[start of Page]
Sunday, September 16, 2007

The post that will rightfully be untitled.

I can't title this post, because I don't know how to title this post. I cannot title it, because usually my titles are laid back, uncaring, and are about subjects that I doesn't affect me like the one I am about to type.

Today, there was an incident at my workplace that made me cry.

A boy came in, probably 13-14 years old. I knew he was special needs by the way he acted, and his body movements. Turns out he had autism. Anyways, he was just trying to buy soap, but in the end, we had to apprehend him because he was trying to walk out without paying for the soap.

When the manager asked me to come and give hear my side of the story (I was there when he tried to leave), the boy started to scream and hit himself. My manager began yelling at the guy to stop, but that only aggravated him even more. Afterwards, my manager went to page the boys guardian to come get him, while I tried to calm him down. And that was the end of the incident.
[end of Page]
### Task goal
Quote the part of the blog post that opens with the words containing "A boy came in, probably" and closes with "of the incident.". The lines after this blog post have nothing to do with it.
[start of Material supplied]
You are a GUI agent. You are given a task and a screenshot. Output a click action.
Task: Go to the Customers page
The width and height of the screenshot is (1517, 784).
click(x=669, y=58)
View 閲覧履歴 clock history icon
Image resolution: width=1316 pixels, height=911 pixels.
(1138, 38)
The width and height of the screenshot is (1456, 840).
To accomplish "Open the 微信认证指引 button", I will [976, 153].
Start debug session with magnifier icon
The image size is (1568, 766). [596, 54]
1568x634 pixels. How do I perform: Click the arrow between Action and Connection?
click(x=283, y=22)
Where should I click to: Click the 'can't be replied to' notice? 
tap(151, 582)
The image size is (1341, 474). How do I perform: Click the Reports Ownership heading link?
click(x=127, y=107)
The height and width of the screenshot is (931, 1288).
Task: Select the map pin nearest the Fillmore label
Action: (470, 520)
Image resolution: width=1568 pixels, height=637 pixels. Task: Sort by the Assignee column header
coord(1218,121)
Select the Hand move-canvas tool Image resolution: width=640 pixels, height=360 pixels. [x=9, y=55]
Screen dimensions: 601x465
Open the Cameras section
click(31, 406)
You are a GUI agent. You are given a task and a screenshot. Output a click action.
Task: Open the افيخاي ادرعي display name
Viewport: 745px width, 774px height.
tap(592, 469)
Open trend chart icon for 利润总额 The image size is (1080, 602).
[end of Material supplied]
### The completed task
A boy came in, probably 13-14 years old. I knew he was special needs by the way he acted, and his body movements. Turns out he had autism. Anyways, he was just trying to buy soap, but in the end, we had to apprehend him because he was trying to walk out without paying for the soap.

When the manager asked me to come and give hear my side of the story (I was there when he tried to leave), the boy started to scream and hit himself. My manager began yelling at the guy to stop, but that only aggravated him even more. Afterwards, my manager went to page the boys guardian to come get him, while I tried to calm him down. And that was the end of the incident.